Let's set aside the fact that Armstrong—who took home $12 million in pay in 2012—felt the need to announce a cut in employee benefits on the very day that he touted the best quarterly earnings in years. For me and my husband—who have been genuinely grateful for AOL's benefits, which are actually quite generous—the hardest thing to bear has been the whiff of judgment in Armstrong's statement, as if we selfishly gobbled up an obscenely large slice of the collective health care pie.
Yes, we had a preemie in intensive care. This was certainly not our intention. While he's at it, why not call out the women who got cancer? The parents of kids with asthma? These rank among the nation's most expensive medical conditions. Would anyone dare to single out these people for simply availing themselves of their health benefits?
It's hard to imagine the internal decision tree for a CEO who fired an employee on a company-wide conference call just for taking his picture. Unlike healthcare experts who question whether the "distressed babies" would have taken a financial toll on a corporation like AOL, Fei doesn't dispute the $1 million price tag Armstrong put on her daughter's life.

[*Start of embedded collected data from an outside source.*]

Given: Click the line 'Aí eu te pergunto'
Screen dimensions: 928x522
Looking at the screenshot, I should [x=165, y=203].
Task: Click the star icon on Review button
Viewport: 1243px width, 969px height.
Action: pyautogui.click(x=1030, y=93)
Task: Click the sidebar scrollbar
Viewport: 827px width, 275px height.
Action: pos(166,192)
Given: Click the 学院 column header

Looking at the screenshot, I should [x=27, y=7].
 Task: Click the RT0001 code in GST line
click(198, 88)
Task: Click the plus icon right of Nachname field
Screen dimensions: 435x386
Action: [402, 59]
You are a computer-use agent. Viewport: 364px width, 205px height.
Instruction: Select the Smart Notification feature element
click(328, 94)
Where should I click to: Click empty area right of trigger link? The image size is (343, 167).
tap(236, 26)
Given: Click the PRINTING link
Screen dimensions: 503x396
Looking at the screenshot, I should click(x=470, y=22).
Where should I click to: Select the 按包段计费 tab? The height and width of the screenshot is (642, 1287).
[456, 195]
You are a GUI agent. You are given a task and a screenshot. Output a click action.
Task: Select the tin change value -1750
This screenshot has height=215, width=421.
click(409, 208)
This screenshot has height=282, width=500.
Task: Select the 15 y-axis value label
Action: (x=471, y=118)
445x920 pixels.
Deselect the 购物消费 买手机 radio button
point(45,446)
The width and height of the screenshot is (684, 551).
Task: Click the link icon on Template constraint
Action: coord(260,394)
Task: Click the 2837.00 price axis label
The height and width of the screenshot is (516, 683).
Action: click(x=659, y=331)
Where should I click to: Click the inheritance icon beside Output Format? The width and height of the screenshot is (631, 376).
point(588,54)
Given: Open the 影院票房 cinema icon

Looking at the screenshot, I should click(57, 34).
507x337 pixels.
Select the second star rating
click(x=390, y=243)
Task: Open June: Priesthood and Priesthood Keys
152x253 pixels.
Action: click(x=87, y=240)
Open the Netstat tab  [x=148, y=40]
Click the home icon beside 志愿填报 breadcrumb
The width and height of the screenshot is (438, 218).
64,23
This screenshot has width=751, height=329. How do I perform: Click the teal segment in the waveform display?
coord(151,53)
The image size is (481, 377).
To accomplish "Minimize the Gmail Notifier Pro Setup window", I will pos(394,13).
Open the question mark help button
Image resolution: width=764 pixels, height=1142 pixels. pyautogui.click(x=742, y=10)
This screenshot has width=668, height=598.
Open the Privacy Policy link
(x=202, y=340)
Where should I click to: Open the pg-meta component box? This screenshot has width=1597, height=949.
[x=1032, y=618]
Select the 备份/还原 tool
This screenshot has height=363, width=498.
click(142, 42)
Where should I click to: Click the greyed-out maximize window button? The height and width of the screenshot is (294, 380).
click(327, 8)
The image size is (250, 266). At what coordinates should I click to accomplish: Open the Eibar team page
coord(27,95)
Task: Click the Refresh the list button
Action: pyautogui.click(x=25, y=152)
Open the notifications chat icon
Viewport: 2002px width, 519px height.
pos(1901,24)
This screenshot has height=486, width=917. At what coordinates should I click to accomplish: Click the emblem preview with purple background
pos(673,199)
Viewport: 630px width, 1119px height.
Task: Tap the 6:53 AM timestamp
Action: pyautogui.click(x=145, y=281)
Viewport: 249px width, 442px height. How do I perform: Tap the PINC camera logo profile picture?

I take issue with how he reduced my daughter to a "distressed baby" who cost the company too much money. How he blamed the saving of her life for his decision to scale back employee benefits. How he exposed the most searing experience of our lives, one that my husband and I still struggle to discuss with anyone but each other, for no other purpose than an absurd justification for corporate cost-cutting.
What was it like for the father when the CEO of AOL used his 1-year-old daughter as scapegoat?
On Thursday, within minutes of Armstrong's utterance, my husband began fielding questions from colleagues: Wasn't the CEO talking about his baby? Focused as he was on his job as an editor—who then had to assign neutral coverage of this brewing business story—he struggled to grasp that the baby behind the headlines was our daughter. That her near-death was already becoming fodder for reporters to gleefully note Armstrong's previous gaffes, a titillating item of news gossip for his colleagues to pick over.
Please say Goodman's next business book is a Tim Armstrong tell-all.